Return, word for word, the passage of the detrending usage page starting with "Which we can" and going on through "flatten_lc, s=1, color='black')".

[Begin Page]

Usage examples

As follows are usage example for all detrending methods offered by wotan. In all examples, the following synthetic data are used:

import numpy as np
from wotan import flatten

points = 1000
time = np.linspace(0, 30, points)
flux = 1 + ((np.sin(time) + time / 10 + time**1.5 / 100) / 1000)
noise = np.random.normal(0, 0.0001, points)
flux += noise
for i in range(points):
    if i % 75 == 0:
        flux[i:i+5] -= 0.0004  # Add some transits
        flux[i+50:i+52] += 0.0002  # and flares
flux[300:400] = np.nan

Robust estimators with tuning constant

Some robust estimators can be tuned: biweight, andrewsinewave, welsch, huber, huber_psi, hampel, hampelfilt, tau. The hodges can not be tuned.

Example usage:

flatten_lc, trend_lc = flatten(
    time,                 # Array of time values
    flux,                 # Array of flux values
    method='biweight',
    window_length=0.5,    # The length of the filter window in units of ``time``
    edge_cutoff=0.5,      # length (in units of time) to be cut off each edge.
    break_tolerance=0.5,  # Split into segments at breaks longer than that
    return_trend=True,    # Return trend and flattened light curve
    cval=5.0              # Tuning parameter for the robust estimators
    )

Which we can plot as follows:

import matplotlib.pyplot as plt
plt.scatter(time, flux, s=1, color='black')
plt.plot(time, trend_lc, color='red', linewidth=2)
plt.show()

plt.close()
plt.scatter(time, flatten_lc, s=1, color='black')
plt.show()

Note

Tuning constants cval are defined as multiples in units of median absolute deviation from the central location. Defaults are usually chosen to achieve high efficiency for Gaussian distributions. For example, for the biweight a cval of 6 includes data up to 4 standard deviations (6 median absolute deviations) from the central location and has an efficiency of 98%. Another typical value for the biweight is 4.685 with 95% efficiency. Larger values for make the estimate more efficient but less robust. The default for the biweight in wotan is 5, as it has shown the best results in the transit injection retrieval experiment. The other defaults are from the literature.

  • biweight 5
  • andrewsinewave 1.339
  • welsch 2.11
  • huber 1.5
  • huber_psi 1.28
  • hampel (1.7, 3.4, 8.5)

[End Page]
[Begin Dataset excerpts]

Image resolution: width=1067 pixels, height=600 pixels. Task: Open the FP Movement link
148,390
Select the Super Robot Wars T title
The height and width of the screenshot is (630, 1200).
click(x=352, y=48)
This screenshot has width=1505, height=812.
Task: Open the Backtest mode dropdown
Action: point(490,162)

[End Dataset excerpts]

#### Response to the exercise
Which we can plot as follows:

import matplotlib.pyplot as plt
plt.scatter(time, flux, s=1, color='black')
plt.plot(time, trend_lc, color='red', linewidth=2)
plt.show()

plt.close()
plt.scatter(time, flatten_lc, s=1, color='black')